M
Marnen Laibow-Koser
Greg said:Just hopping on this thread after reading through the various takes on
things. For me, I love using Ruby for quick and dirty scripting. The
language itself is compact, intuitive, and doesn't clutter up my
coding needlessly. But one of the big frustrations I've experienced in
the past is trying to come up with a GUI app using it. This started
back about 5 years ago now, when I was looking out there at the
various Ruby GUI toolkits. Trying them out, none of them really seemed
to reach out and grab me. Took the wind out of my sails for sure.
That was around the time Rails was just coming out, and so there wasn't
the level of interest on Ruby that there is now. From what I can tell,
there's been a lot going on with Ruby GUI tools in the last 2-3 years.

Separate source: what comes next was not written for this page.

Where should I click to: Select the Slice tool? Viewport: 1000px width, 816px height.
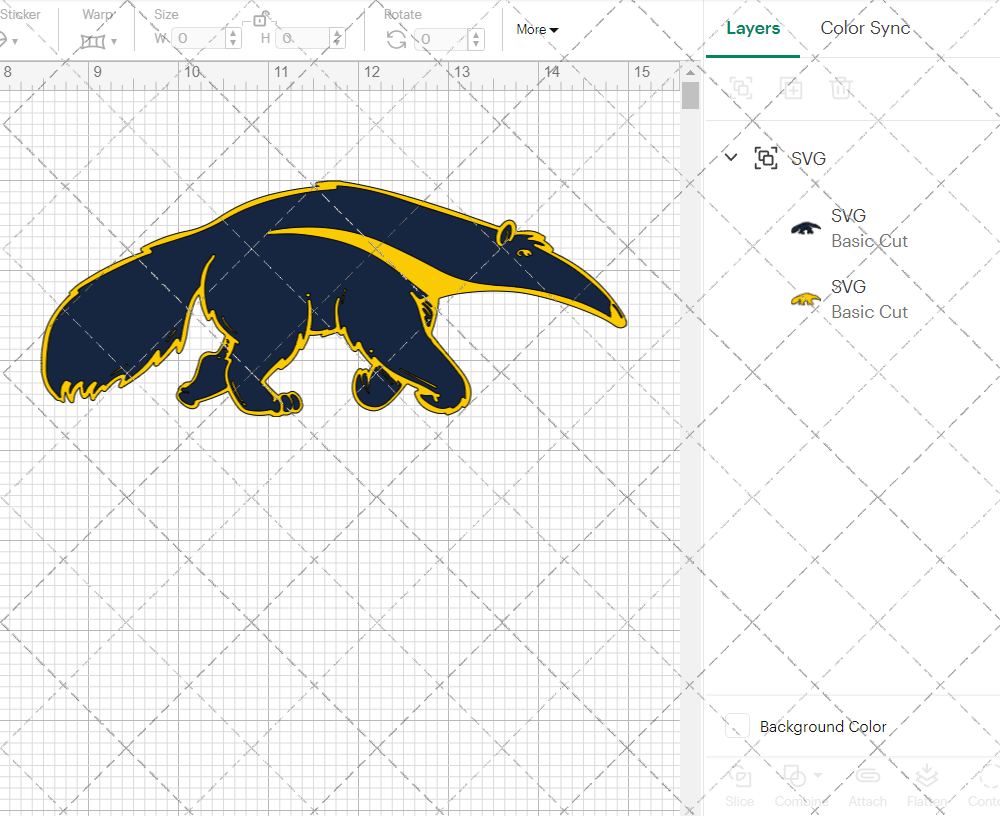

When I think of GUI programming and using an IDE for such I think of
drag and drop widgets, automated event bindings, etc. But after
banging my head against my desk I had to resort to my tried and true
Visual Studio install using Visual C#.
I don't think I can even consider that for a project that has to not
just run on Windows.
Since Ruby took a good amount of its inspiration and foundation in
Smalltalk, I'd look at that as an example where a dynamic programming
language can have a tightly integrated GUI development environment and
pull it off well. It is possible, and to me that is one of the main
things holding Ruby back from "the big time" in terms of standing toe
to toe against Java, C#, and other languages.
Smalltalk may well be my second choice for this project, if I can't find
the tools to do it in Ruby. But I actually would prefer Ruby.